Gerhard Neumann (University of Lincoln)
Jan Peters (TU Darmstadt)


Location: WTC Center  Sao Paolo
Date:  May 8th, afternoon session


Policy search is a subfield in reinforcement learning which focuses on finding good parameters for a given policy parametrization. It is well suited for robotics as it can be used with efficient parametric movement representations, can cope with high-dimensional state and action spaces and deal with high-dimensional sensory inputs such as cameras. In the recent years, there has been significant progress in terms of theory and applications. Our tutorial focuses on a unified, information theoretic view on policy search methods and reviews existing algorithms in the light of this framework.

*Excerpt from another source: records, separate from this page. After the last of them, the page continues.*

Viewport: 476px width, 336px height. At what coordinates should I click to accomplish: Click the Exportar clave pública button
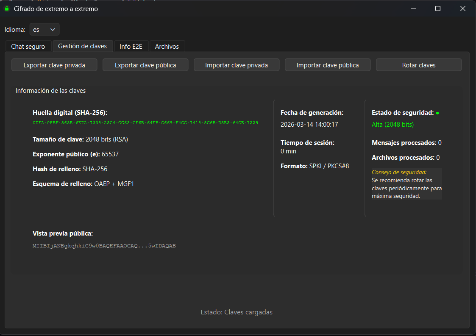(x=145, y=64)
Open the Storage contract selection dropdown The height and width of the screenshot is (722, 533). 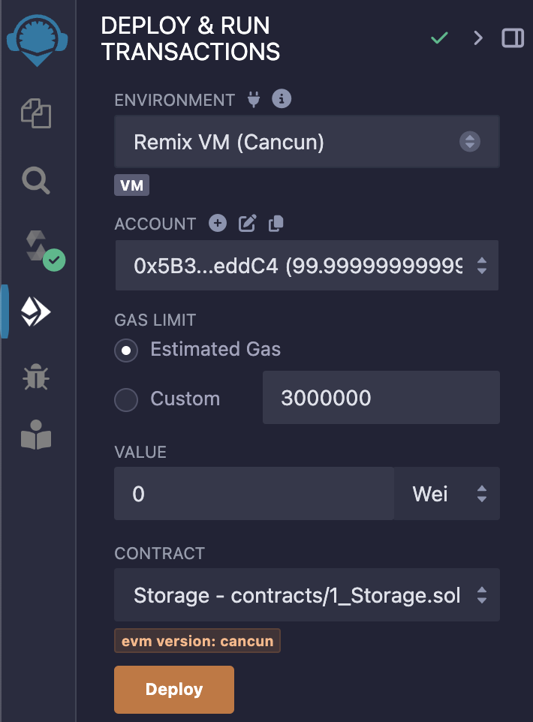click(307, 595)
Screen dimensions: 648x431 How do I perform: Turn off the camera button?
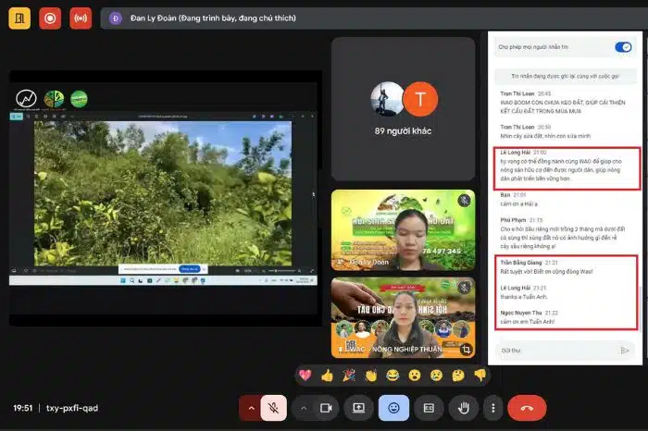[x=326, y=407]
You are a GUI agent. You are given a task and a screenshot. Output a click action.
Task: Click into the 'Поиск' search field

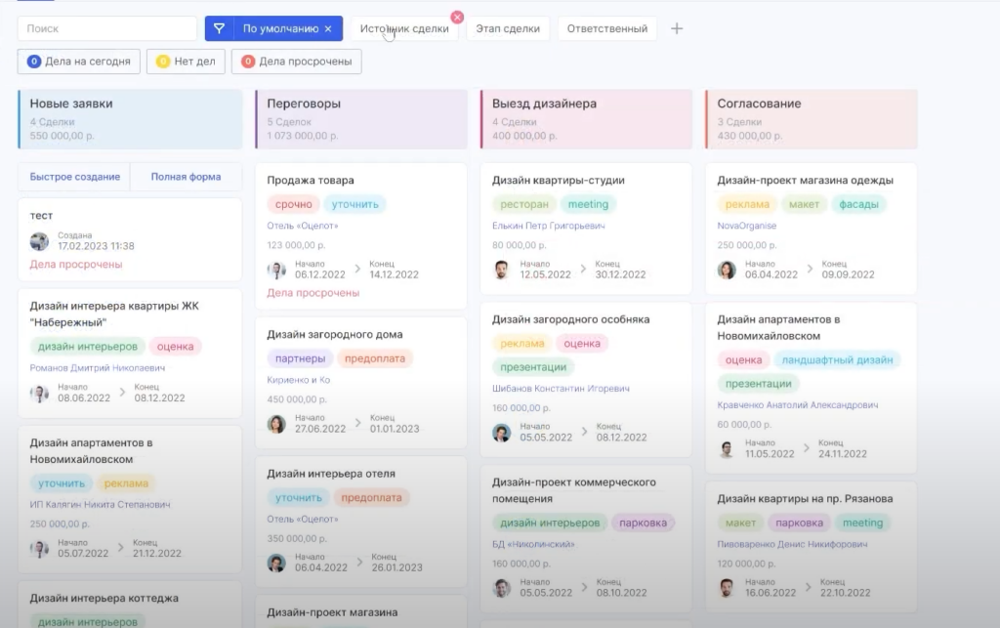pos(107,29)
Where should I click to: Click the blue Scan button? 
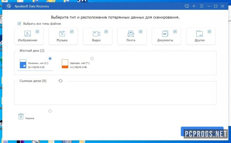point(202,131)
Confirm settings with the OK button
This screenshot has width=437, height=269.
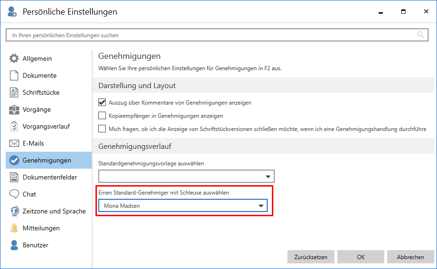pos(361,257)
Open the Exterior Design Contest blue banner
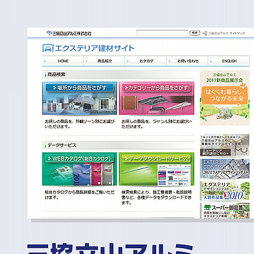The height and width of the screenshot is (254, 254). coord(225,169)
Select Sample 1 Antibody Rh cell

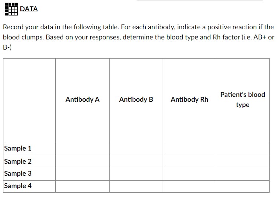(x=189, y=149)
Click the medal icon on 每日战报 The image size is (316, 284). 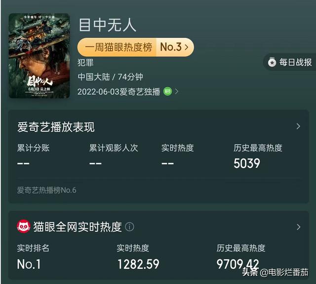pos(272,62)
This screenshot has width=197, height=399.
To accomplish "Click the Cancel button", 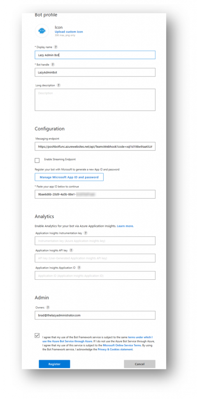I will coord(139,364).
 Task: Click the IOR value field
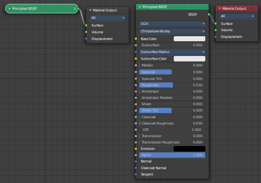pos(172,130)
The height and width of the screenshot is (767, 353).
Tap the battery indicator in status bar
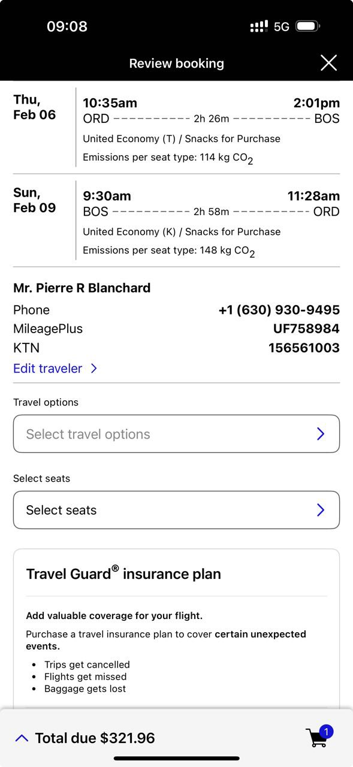308,26
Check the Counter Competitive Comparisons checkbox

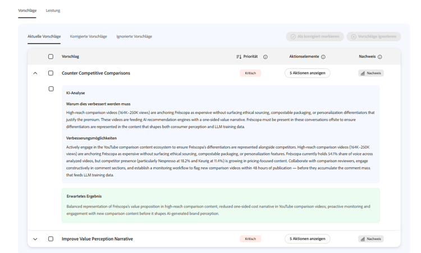[x=51, y=73]
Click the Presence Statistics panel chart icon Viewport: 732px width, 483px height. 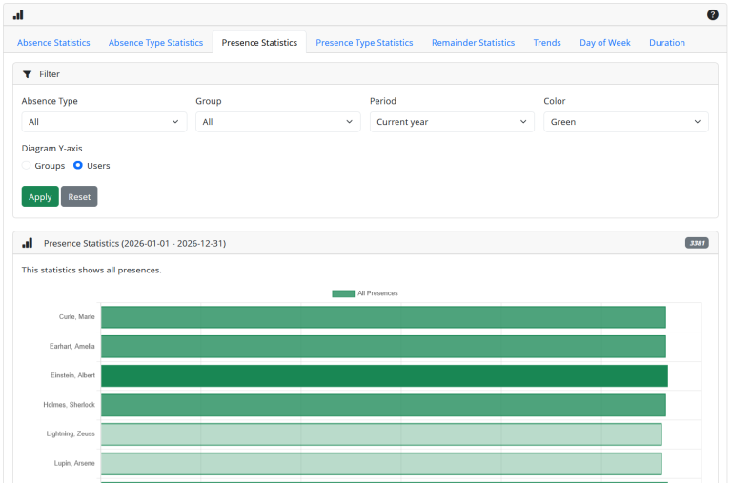pos(28,243)
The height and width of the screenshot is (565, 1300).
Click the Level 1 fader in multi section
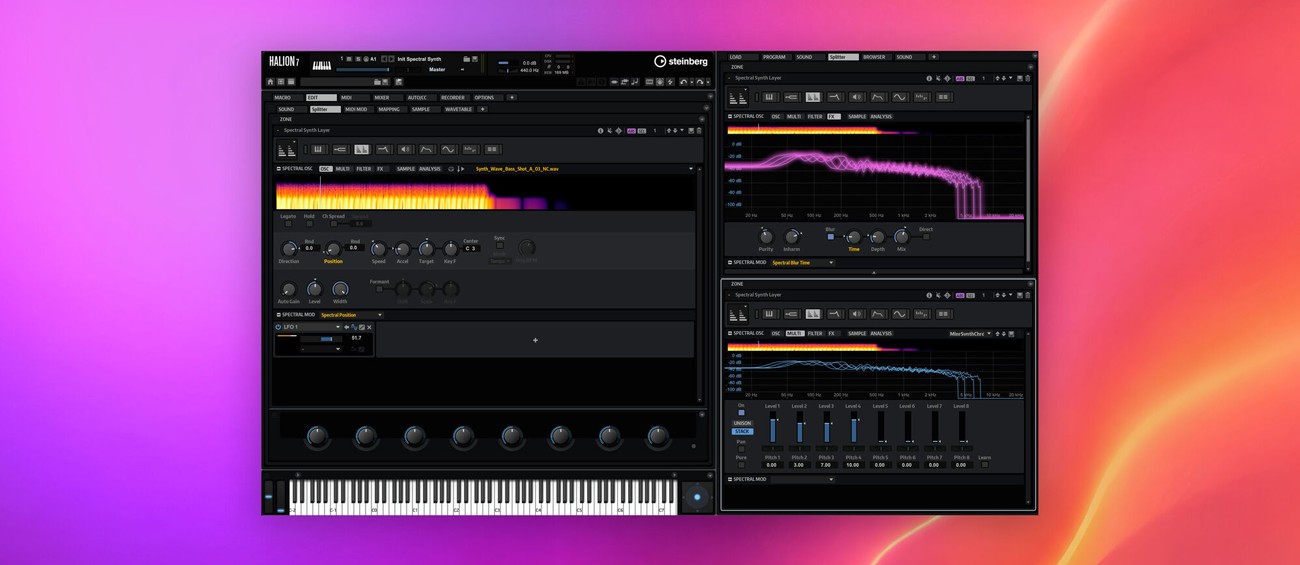click(x=772, y=428)
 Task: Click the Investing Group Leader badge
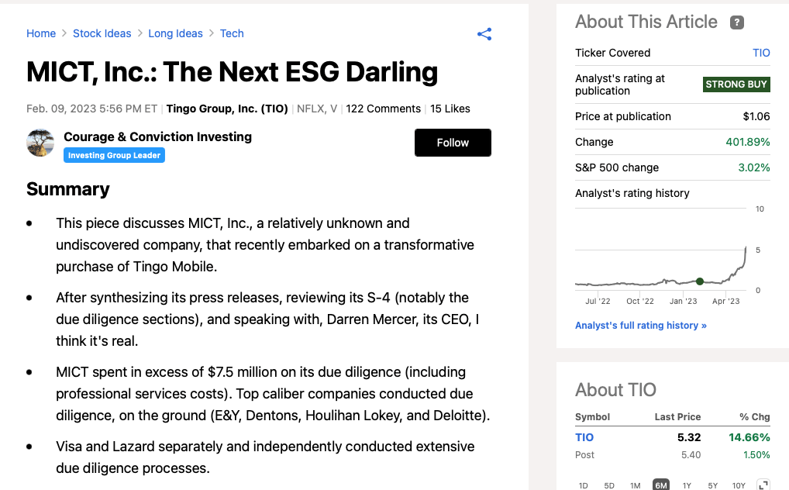point(114,155)
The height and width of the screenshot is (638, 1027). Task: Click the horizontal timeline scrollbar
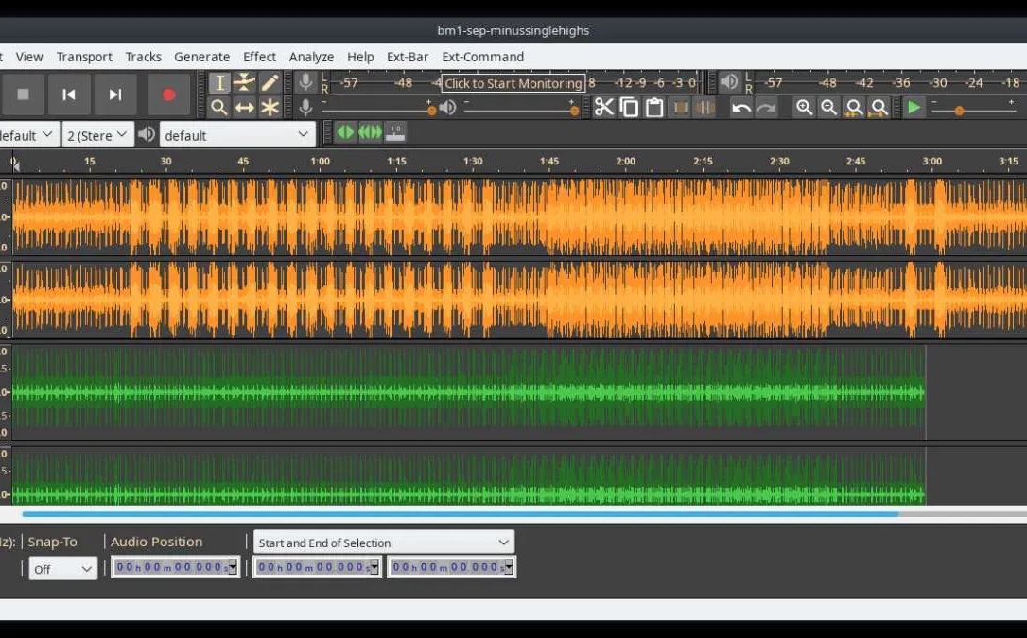coord(460,514)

Many current policy search methods rely on stochastic policies to explore the state and action space of the agent. The information contained in such stochastic policies represents our belief of the location of the optimal solution. By using an information-theoretic view on policy search, we can find principled trade-offs for combining information from the current policy with the information contained in the newly experienced samples, also known as exploration-exploitation trade-off in reinforcement learning. Most of the currently used policy search methods can be understood in the light of this information theoretic principles.

Under this framework, we will introduce a taxonomy for policy search methods that distinguishes between episode-based and step-based policy search as well as between model-free and model-based policy search methods. Episode-based methods represent the simplest version of policy search – they directly evaluate the quality of a parameter vector by testing the parameter vector on the real platform. In contrast, step-based approaches decompose the single evaluations, represented as trajectories, into its individual time steps and evaluate the quality of executing actions in a given state. They are typically more difficult to use but can be used for more complex policy classes.

Model-free policy search is a general approach to learn policies based on sampled trajectories. Learning a policy is often easier than learning an accurate forward model. However, for each sampled trajectory, it is necessary to interact with the robot, which can be time consuming and challenging in practice. Model-based policy search addresses this problem by first learning a simulator of the robot’s dynamics from data and use itt for policy learning.




geri_bwGerhard Neumann is full professor and chair of Robotics & Autonomous Systems at the University of Lincoln. Before coming to Lincoln, he has been an Assistant Professor at the TU Darmstadt from September 2014 to October 2016 and head of the Computational Learning for Autonomous Systems (CLAS) group. Even earlier, he has been a Post-Doc and Group Leader at the Intelligent Autonomous Systems Group (IAS) also in Darmstadt under the guidance of Prof. Jan Peters. Gerhard obtained his Ph.D. under the supervision of Prof. Wolfgang Mass at the Graz University of Technology.

janJan Peters is a full professor (W3) for Intelligent Autonomous Systems at the Computer Science Department of the Technische Universitaet Darmstadt and at the same time an adjunct senior research scientist at the Max-Planck Institute for Intelligent Systems, where he heads the interdepartmental Robot Learning Group between the departments of Empirical Inference and Autonomous Motion. Jan Peters has received a few awards, most notably, he has received the Dick Volz Best 2007 US PhD Thesis Runner Up Award, the 2012 Robotics: Science & Systems – Early Career Spotlight, the 2013 IEEE Robotics & Automation Society’s Early Career Award, and the 2013 INNS Young Investigator Award. In 2015, he received an ERC Starting Grant.